First view of Masada...

Another view of Masada

And yet another, from the foot of the Roman ramp

The Roman ramp

Herod's plaster - fresh as if it were done yesterday



Masada - for its geography, landscape, beauty, colour, tragedy, after the glorious days of Herod the Great.

Herod faced the Parthians at what later became Herodion and overcame them against all odds. Even Josephus, who has no sympathy for Herod, says that he was saved only by divine intervention. Herod never forgot the place, and that is why he built his mausoleum there - the unbelievably magnificent Herodion. From Herodion he went to Masada with his mother and Mariamne, as well as a younger brother, and from there to Petra to ask for financial help with which to ransom his brother Fasael who was being held prisoner by the Parthians in Galilee. The King of Petra, however, refused; and Fasael committed suicide by banging his head on his prison wall.

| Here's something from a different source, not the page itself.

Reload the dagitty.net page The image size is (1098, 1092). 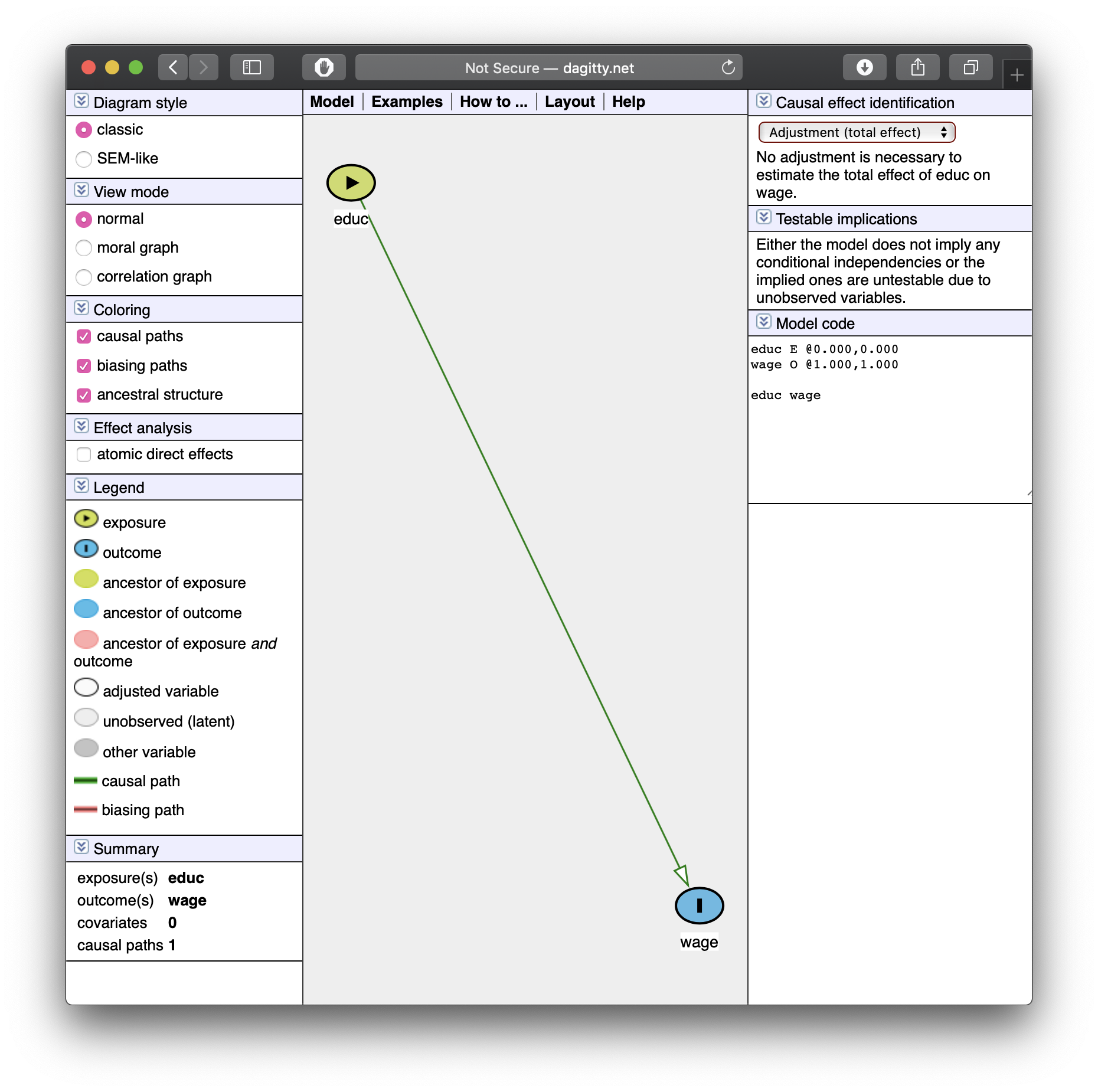tap(728, 68)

Herod then went to Egypt, to ask for help from the Jewish community of Alexandria. While he was there, Cleopatra invited him to dinner and to spend the night with him, but Herod, not trusting her, refused, and managed to flee to Anatolia by the last ship. From Anatolia, he went on to Rome, where eventually he obtained the kingship.

What survives of Herod’s construction is still magnificent: the northern and the southern palaces, the huge water cisterns half way up the hill, with the arrangement to get water from the catchment area above, the baths – all interspersed with poorer constructions from the Sicari who occupied it and who chose to die rather than fall into the hands of the Romans who were at the gates. The extraordinary Roman ramp is still there, after all these years, as are the stone boundaries of the 8 Roman camps and the circumvallation that the Romans put up to prevent anyone from escaping from the fort. And also a smallish Byzantine church: the monks were the last inhabitants of Masada. We went up from the Roman ramp side, and came down from the Snake Path. Those who wanted climbed down also to the extraordinary northern palaces on their three levels.

Perhaps the most poignant remains from the Sicari are the ten ostraca, with names: probably the lots cast by Eleazar ben Yair to see who would have to do the killing of all the others, before dying themselves.